Following an introduction to vector analysis this course develops the Newtonian, Lagrangian and Hamiltonian formulations of mechanics. The power of each of these formulation is examined through their application to the solution of a broad range of problems in particle and rigid body dynamics and oscillation theory.

This course will provide an overview of mathematical concepts and techniques frequently encountered in Physics, Engineering, and Chemical Physics (and Physical Chemistry). Topics are drawn from linear algebra, matrix algebra, complex variables, Fourier analysis, series expansion, and vector calculus.

This course develops Maxwell's Equations through a survey of electrostatics, conductors and dielectrics, magnetostatics, magnetic materials, and induction.  The vector calculus used in this course is also reviewed.  Time permitting, electromagnetic radiation and waves will be introduced.

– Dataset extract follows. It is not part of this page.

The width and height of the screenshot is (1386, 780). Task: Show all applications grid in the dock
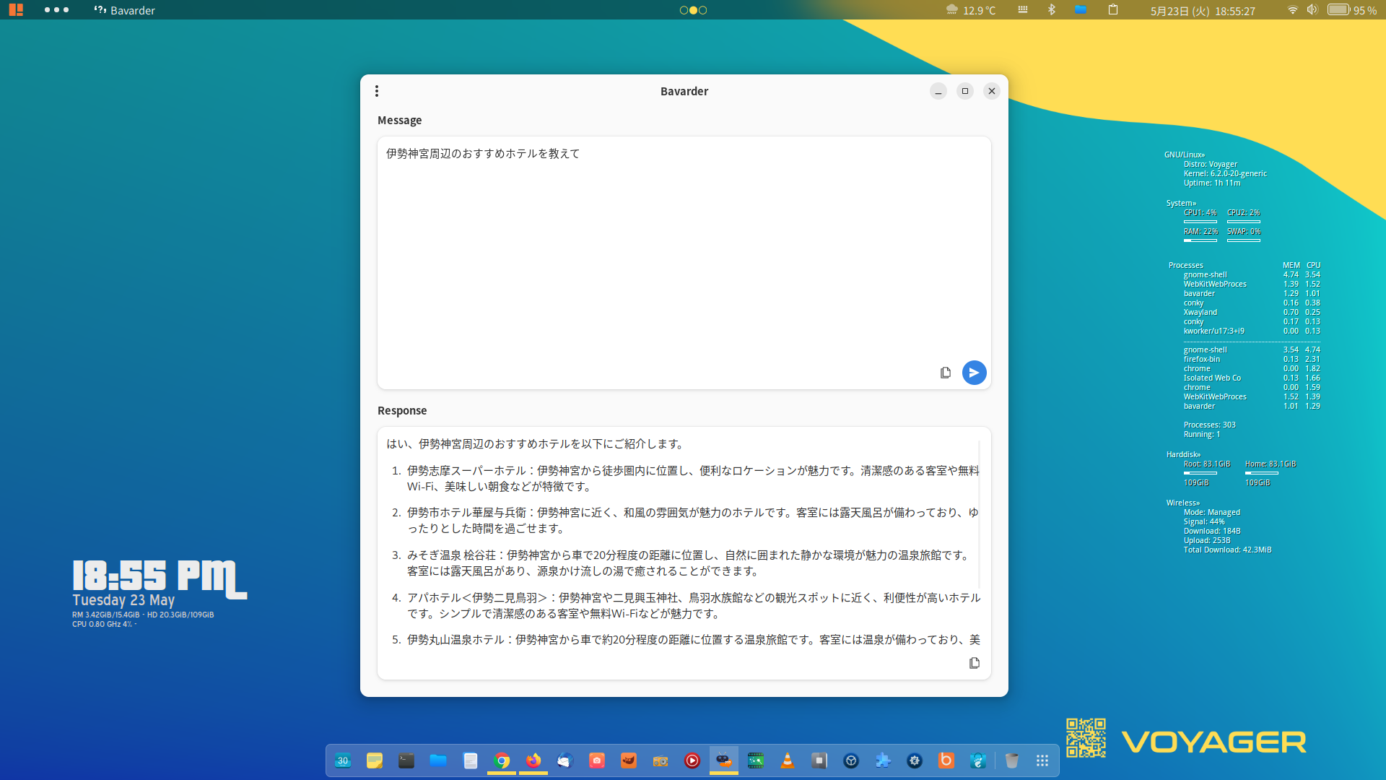(x=1042, y=761)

This course presents the fundamentals of both analog and digital electronic circuits.  Analog electronics topics include DC and AC circuit analysis using circuit elements including diodes, op amps, and transistors. Digital electronics topics include basic digital logic and digital circuits including gates, flip-flops, and counters.  Other topics may include non-linear circuits, converters, data acquisition, filtering, or transducers.  This course includes lecture and laboratory components and meets for 6 hours each week.  Laboratory fee applies.

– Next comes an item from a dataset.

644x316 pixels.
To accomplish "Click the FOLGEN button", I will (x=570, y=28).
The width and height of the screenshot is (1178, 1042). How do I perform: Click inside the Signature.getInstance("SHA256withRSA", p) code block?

This course builds on the Physical and Geometrical Optics covered in 17-218 and 17-219.  Topics include wave optics and beam propagation, Fourier optics, Gaussian beams, optical properties of atoms and laser gain media, laser design, light detection, and applications of lasers.  Other topics such as nonlinear optics or quantum optics may also be discussed at the instructor’s discretion.  This course has lecture and laboratory components and meets for 6 hours each week.   Laboratory fee applies.

This course provides a comprehensive introduction to the thermodynamics of the gaseous, liquid and solid states of matter and solutions.

This course builds on 17-218.  It covers special relativity, foundations of quantum mechanics, wave-particle duality, the uncertainty principle, the Schrodinger Equation in 1D, an introduction to the hydrogen atom, and spin.  The Pauli exclusion principle and application to atomic electron shell filling and periodic table properties will also be discussed.

This course will cover atomic structure and properties, spectroscopy, molecular bonding, and the structure and properties of matter.  Applications may include lasers, semiconductor devices, nanostructures, phase transitions, superconductors, and/or Bose-Einstein condensates.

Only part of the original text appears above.